1 May 1999, afternoon

Vice-Chancellor's Address to the Graduates

Members of Senate and Council, Graduates, Ladies and Gentlemen.

What a pleasure it has been to celebrate the success of our graduates this afternoon! I bring greetings and congratulations to you all from our Chancellor, Betty Boothroyd.

In five days’ time Scotland votes. The new Parliament will be responsible for education and will be a major influence on the universities. The Open University looks forward to its role as a full member of Scotland’s academic community under the new arrangements.

In one of its last acts before Scottish Ministers went into election purdah, the Government announced it had agreed to our proposal that the funding for OU students in Scotland should now come from the Scottish funding council. This will put the OU at the centre of Scottish higher education and encourage even stronger partnerships with other Scottish institutions.

The Open University has been rooted in Scotland ever since Jennie Lee, as a Minister in the Wilson government in the 1960s, was charged with making the OU a reality. Our first Vice-Chancellor, Walter Perry, came from Edinburgh and brought Scottish traditions to the fledgling University. He drew his inspiration for the OU's academic structures from the Scottish universities and that legacy has served us well. Right from the start the OU has captured the imagination of the Scottish people and today it is built into the fabric of Scottish life.

Last week the Open University reached its 30th anniversary. The new arrangements in Scotland symbolise the beginning of another era. Over thirty years each new development has increased the scope and scale of our work - but always in a spirit of loyalty to the OU’s mission.

Our first Chancellor, Lord Crowther, articulated that mission and its underlying values in a brilliant inaugural address which, though it was delivered 30 years ago, could have been given yesterday. He began:

This is the Open University.

“We are open, first, as to people.

“The first, and most urgent task before us is to cater for the many thousands of people, fully capable of a higher education, who, for one reason or another, do not get it, or do not get as much of it as they can turn to advantage, or as they discover, sometimes too late, that they need.

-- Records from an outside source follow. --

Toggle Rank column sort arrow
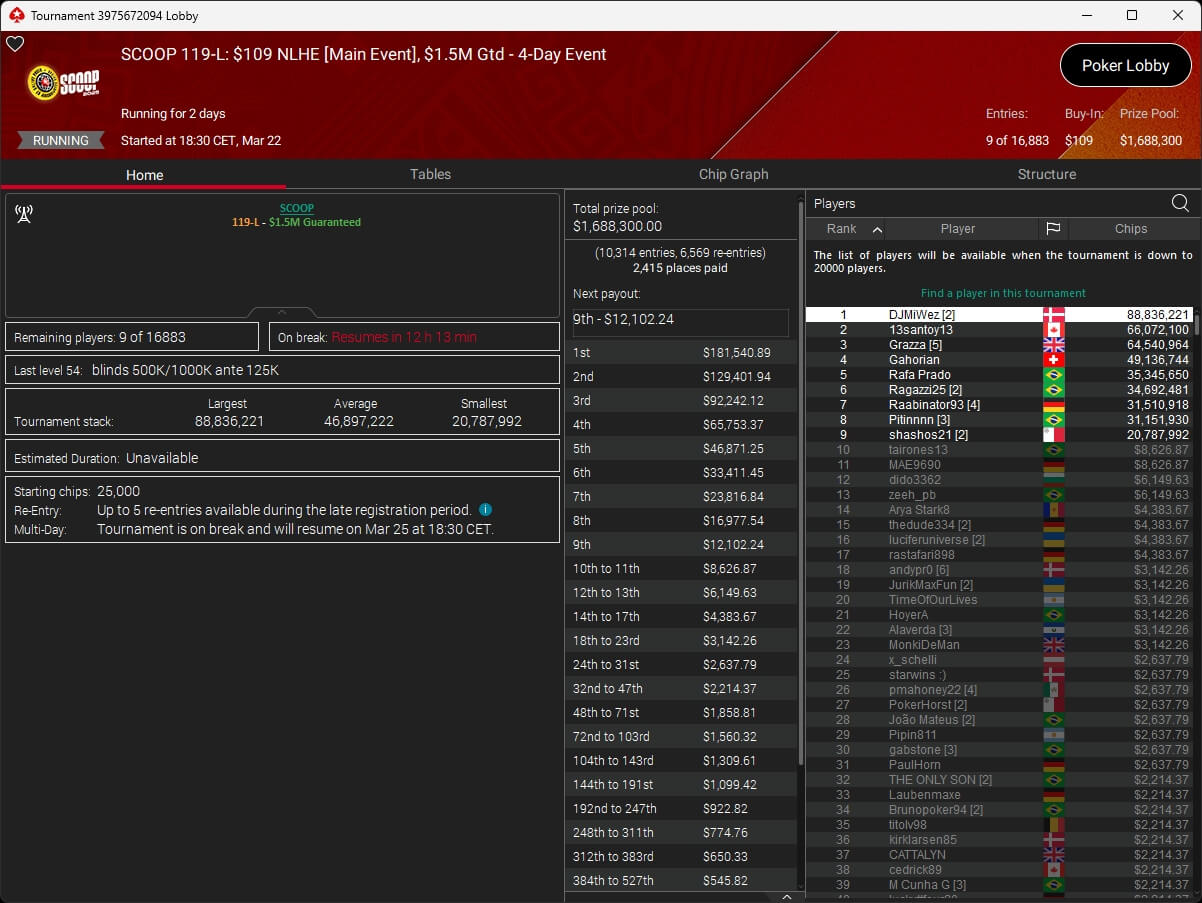Image resolution: width=1202 pixels, height=903 pixels. click(877, 229)
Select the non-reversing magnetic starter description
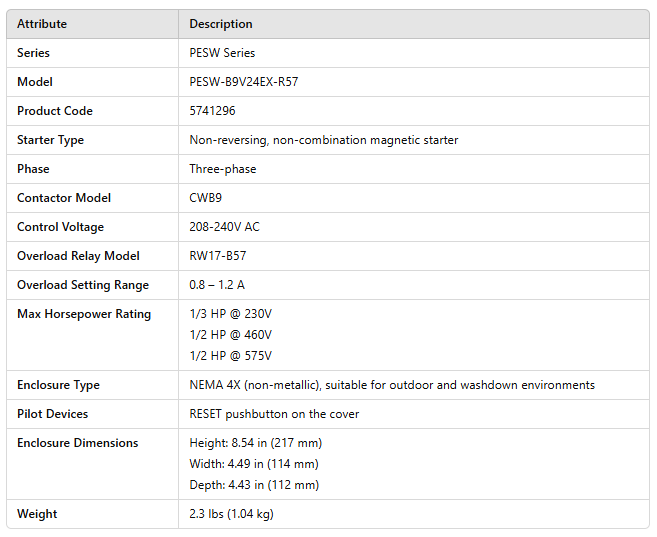The height and width of the screenshot is (537, 657). point(323,140)
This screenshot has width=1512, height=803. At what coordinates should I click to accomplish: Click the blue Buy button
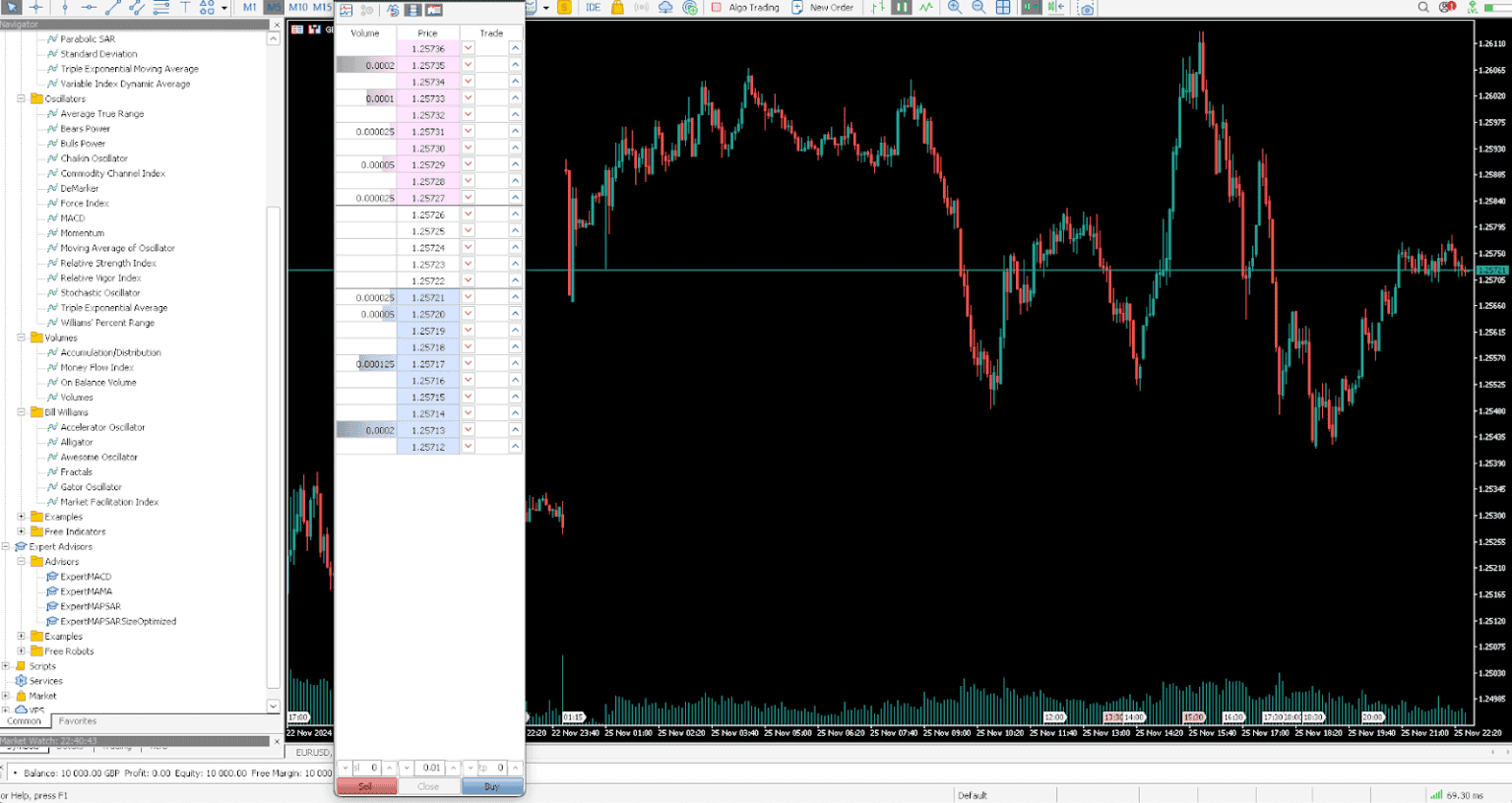[491, 786]

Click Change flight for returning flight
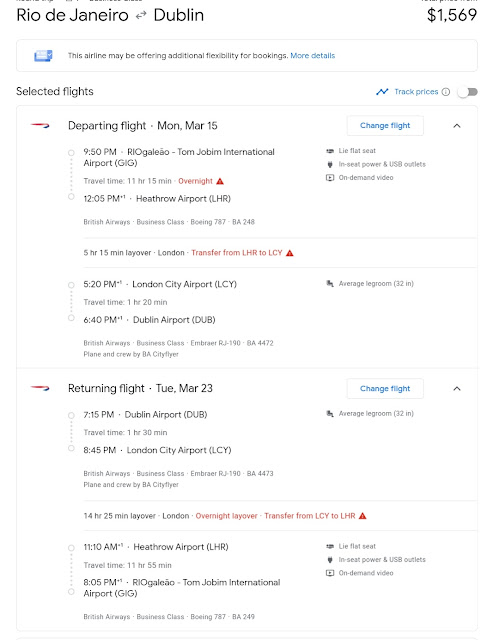[385, 389]
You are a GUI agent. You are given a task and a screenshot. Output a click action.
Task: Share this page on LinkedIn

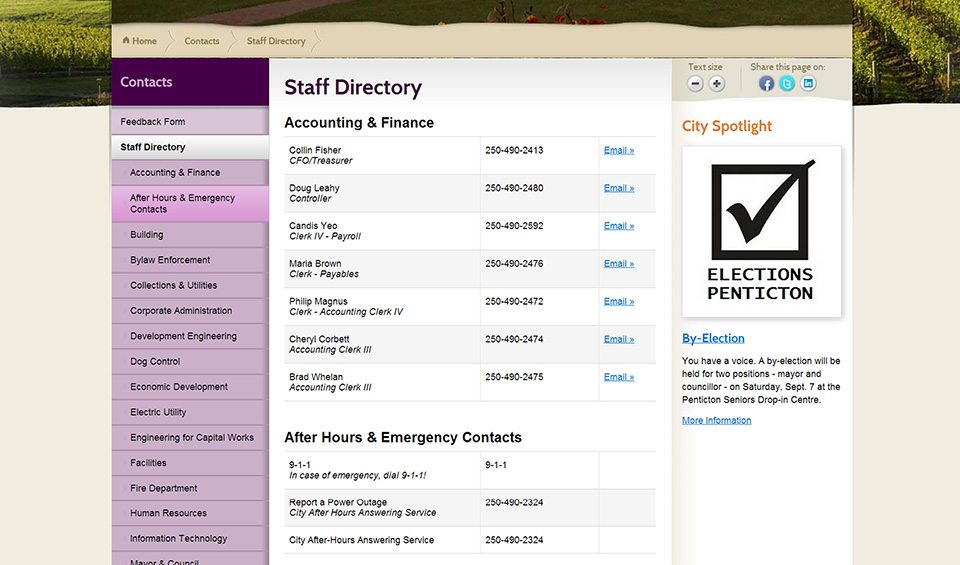(808, 84)
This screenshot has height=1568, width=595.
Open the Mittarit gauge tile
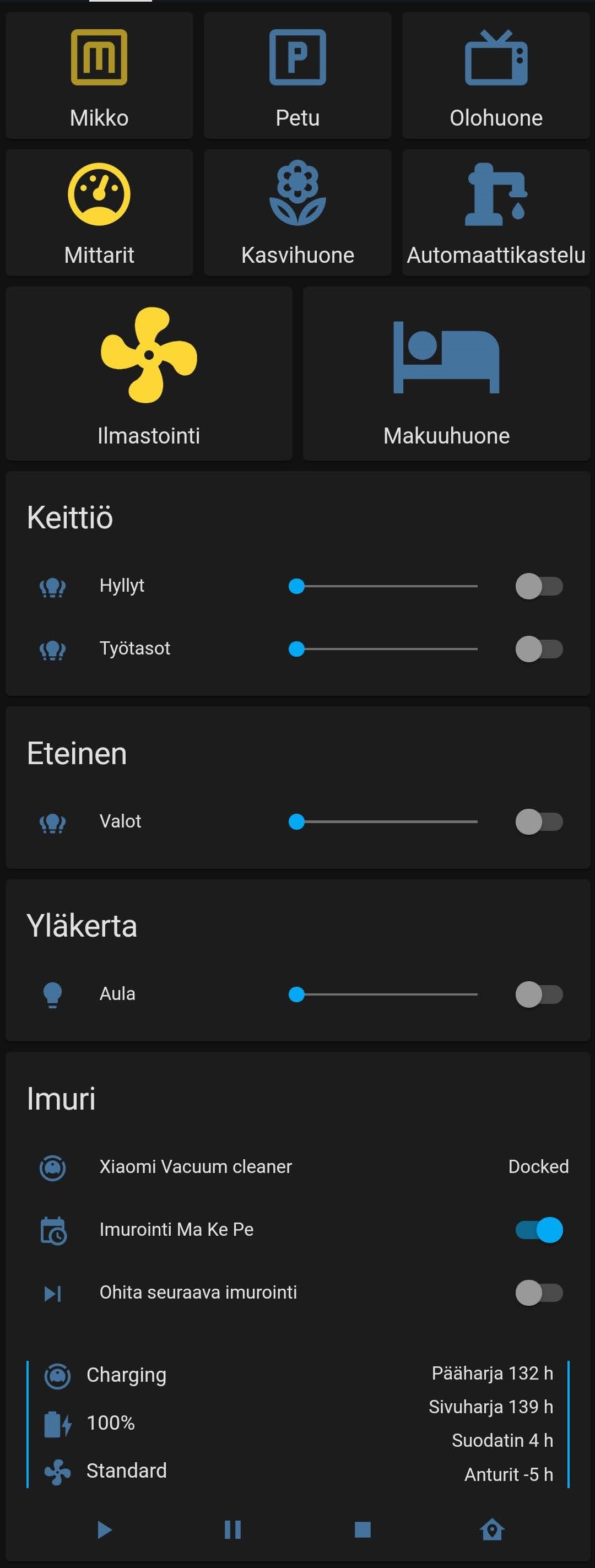pos(99,213)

“But this is not simply an educational rescue mission. We also aim wider and higher. Wherever there is an unprovided need for higher education, supplementing the existing provision, there is our constituency. There are no limits on persons.”

Each graduate here has their own story to tell about how the OU has been open to them. Some of the comments you have made to Professor Peters and me this afternoon have been heart-warming. Lord Crowther’s charge to be open to people remains the bedrock of our mission.

He continued:

“We are open as to places.

“our … local habitation in Milton Keynes is only where the tip of our toe touches ground; the rest of the University will be disembodied and airborne. From the start it will flow all over the United Kingdom.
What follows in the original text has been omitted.